Friendo: “Honest question about this Shampoo one-sheet, which presumably appeared on billboards and at bus stops, not to mention in newspapers and magazines:

“Is it in fact depicting what I think it’s depicting or at the very least suggesting, judging by the towel-draped woman in a kneeling, bent-over position?”

HE reply #1: If I answer your question I’ll be slagged by the HE scolding brigade so maybe I should sidestep this.

HE reply #2: The frankest and fullest answer I can think of is that the ‘70s were the greatest era for hetero nookie in U.S. history and were arguably the most breathtaking era in this regard since the heyday of ancient Rome, but you can’t even talk about it today without sounding like a pig dinosaur.

HE reply #3: There are two suggestive moments in Shampoo in which Warren Beatty’s George Roundy is blow-drying an attractive woman’s freshly-cut hair (at first a foxy 20something client in the Beverly Hills hair salon and later Julie Christie’s Jackie in her bathroom).
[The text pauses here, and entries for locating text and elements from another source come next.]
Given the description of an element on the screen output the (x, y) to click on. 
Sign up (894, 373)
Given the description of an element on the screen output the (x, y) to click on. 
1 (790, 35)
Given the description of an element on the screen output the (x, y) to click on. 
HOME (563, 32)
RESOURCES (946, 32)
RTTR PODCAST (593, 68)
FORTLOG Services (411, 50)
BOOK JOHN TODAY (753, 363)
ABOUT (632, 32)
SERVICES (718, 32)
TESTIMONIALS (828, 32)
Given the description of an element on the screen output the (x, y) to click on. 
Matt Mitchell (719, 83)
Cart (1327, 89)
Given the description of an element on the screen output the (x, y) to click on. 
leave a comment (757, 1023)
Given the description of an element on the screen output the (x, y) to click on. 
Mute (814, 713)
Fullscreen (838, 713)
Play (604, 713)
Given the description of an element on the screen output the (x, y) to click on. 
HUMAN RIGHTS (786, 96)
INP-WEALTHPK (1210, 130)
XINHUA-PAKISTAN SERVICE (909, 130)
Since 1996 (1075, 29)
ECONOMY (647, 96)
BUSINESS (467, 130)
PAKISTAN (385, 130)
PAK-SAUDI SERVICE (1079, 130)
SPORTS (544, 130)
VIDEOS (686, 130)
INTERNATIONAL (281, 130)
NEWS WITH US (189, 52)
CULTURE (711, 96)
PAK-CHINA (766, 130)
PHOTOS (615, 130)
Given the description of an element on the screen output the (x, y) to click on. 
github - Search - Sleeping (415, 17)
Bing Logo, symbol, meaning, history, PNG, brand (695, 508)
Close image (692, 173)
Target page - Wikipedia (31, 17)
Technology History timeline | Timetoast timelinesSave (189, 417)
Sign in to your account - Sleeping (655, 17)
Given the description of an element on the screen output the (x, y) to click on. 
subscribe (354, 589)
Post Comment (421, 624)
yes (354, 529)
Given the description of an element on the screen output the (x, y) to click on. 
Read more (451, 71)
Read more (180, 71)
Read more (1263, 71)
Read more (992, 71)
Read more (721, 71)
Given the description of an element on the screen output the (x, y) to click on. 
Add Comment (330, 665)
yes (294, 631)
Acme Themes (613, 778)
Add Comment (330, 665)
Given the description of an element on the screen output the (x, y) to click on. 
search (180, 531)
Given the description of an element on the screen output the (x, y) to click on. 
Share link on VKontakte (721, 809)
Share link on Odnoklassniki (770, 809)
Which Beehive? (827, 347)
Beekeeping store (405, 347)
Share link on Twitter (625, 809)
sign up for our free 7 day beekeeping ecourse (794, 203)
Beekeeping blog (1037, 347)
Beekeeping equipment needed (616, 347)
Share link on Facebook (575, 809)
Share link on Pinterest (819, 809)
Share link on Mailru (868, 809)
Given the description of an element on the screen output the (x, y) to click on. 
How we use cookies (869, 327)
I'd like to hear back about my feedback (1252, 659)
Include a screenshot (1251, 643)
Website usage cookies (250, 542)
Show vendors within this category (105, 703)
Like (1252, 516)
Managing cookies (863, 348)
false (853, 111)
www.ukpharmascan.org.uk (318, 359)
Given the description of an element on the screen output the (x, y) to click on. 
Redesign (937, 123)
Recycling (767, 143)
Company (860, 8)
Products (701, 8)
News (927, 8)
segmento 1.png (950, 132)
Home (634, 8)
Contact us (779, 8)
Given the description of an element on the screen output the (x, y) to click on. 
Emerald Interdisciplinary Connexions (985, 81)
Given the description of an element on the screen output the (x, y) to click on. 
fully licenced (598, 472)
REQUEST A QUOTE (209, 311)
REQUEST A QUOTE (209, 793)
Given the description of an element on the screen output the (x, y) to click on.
Both times the women’s heads are not only facing but mere inches away from Beatty’s Sticky Fingers album cover.

Friendo reply: “Yeah, I know, but get a load of that one-sheet. Aren’t you surprised an ad like that would be appearing in newspapers — FAMILY newspapers — in 1975?”

HE response: Those were the’70s, dude! You had to be there. There’s certainly no explaining the social atmosphere of those days to effing Millennials and Zoomers.